Sentiment as an Ordinal Latent Variable


Sentiment analysis has become a central tool in various disciplines outside of natural language processing. In particular in applied and domain-specific settings with strong requirements for interpretable methods, dictionary-based approaches are still a popular choice. However, existing dictionaries are often limited in coverage, static once annotation is completed and sentiment scales differ widely; some are discrete others continuous. We propose a Bayesian generative model that learns a composite sentiment dictionary as an interpolation between six existing dictionaries with different scales. We argue that sentiment is a latent concept with intrinsically ranking-based characteristics — the word “excellent” may be ranked more positive than “great” and “okay”, but it is hard to express how much more exactly.

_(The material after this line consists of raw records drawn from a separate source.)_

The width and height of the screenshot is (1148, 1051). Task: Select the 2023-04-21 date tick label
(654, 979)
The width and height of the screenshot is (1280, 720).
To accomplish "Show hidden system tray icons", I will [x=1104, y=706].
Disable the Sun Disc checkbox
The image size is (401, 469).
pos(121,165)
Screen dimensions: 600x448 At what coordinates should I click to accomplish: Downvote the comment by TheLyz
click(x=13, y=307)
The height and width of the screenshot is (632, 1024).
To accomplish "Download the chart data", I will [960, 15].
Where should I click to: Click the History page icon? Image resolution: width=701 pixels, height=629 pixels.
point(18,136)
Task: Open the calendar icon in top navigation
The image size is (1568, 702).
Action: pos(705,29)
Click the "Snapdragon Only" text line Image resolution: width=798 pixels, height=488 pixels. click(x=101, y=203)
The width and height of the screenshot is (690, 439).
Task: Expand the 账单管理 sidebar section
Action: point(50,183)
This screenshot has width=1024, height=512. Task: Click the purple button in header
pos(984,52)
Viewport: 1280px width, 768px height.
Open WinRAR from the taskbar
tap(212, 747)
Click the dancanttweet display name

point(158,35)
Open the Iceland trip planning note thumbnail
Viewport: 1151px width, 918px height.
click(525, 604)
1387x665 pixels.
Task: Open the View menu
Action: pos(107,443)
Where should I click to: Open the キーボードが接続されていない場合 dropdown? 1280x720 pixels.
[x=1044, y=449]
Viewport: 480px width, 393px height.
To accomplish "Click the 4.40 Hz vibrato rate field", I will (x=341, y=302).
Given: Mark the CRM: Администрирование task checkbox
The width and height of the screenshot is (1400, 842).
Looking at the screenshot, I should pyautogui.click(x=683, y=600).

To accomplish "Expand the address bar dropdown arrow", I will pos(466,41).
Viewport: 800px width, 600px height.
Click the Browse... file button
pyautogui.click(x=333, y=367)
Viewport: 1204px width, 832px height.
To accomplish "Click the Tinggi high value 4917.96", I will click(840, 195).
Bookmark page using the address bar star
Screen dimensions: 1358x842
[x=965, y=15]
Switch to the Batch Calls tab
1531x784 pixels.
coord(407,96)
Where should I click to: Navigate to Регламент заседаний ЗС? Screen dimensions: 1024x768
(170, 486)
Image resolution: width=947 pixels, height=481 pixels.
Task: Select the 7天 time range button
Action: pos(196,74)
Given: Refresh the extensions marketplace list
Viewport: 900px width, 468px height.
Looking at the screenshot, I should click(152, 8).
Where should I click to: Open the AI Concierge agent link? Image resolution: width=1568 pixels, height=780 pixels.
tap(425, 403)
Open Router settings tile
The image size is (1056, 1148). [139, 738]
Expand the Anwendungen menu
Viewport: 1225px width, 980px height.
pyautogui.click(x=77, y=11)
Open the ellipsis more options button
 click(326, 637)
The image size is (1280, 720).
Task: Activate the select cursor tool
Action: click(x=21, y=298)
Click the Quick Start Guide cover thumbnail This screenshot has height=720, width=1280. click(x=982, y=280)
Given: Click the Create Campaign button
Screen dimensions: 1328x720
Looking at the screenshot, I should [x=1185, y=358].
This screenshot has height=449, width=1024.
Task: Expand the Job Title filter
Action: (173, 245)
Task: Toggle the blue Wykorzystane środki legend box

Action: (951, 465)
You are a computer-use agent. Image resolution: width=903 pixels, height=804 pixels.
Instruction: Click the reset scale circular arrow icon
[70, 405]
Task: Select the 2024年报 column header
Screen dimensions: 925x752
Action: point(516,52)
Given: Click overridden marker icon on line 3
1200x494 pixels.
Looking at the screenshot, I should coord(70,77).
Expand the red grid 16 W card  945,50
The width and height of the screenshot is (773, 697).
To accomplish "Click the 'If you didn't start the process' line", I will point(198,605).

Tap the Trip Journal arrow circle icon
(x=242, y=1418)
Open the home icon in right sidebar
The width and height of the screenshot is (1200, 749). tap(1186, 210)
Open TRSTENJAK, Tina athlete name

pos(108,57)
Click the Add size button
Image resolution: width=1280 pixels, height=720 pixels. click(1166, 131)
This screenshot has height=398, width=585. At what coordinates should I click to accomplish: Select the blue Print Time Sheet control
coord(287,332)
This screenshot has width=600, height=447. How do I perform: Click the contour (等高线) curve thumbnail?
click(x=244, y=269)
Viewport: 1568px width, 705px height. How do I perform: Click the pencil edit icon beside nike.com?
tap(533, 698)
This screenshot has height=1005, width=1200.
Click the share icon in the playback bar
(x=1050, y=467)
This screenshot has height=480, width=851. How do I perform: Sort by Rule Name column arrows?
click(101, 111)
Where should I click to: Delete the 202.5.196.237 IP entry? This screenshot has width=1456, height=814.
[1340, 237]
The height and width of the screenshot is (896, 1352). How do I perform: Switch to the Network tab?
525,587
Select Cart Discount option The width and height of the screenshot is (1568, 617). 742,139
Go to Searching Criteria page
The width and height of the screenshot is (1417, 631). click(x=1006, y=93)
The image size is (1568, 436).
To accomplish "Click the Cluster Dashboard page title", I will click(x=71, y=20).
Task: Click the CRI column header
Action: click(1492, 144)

This prompts us to enforce an ordinal scale of ordered discrete sentiment values in our dictionary. We achieve this through an ordering transformation in the priors of our model. We evaluate the model intrinsically by imputing missing values in existing dictionaries. Moreover, we conduct extrinsic evaluations through sentiment classification tasks. Finally, we present two extension: first, we present a method to augment dictionary-based approaches with word embeddings to construct sentiment scales along new semantic axes. Second, we demonstrate a Latent Dirichlet Allocation-inspired variant of our model that learns document topics that are ordered by sentiment.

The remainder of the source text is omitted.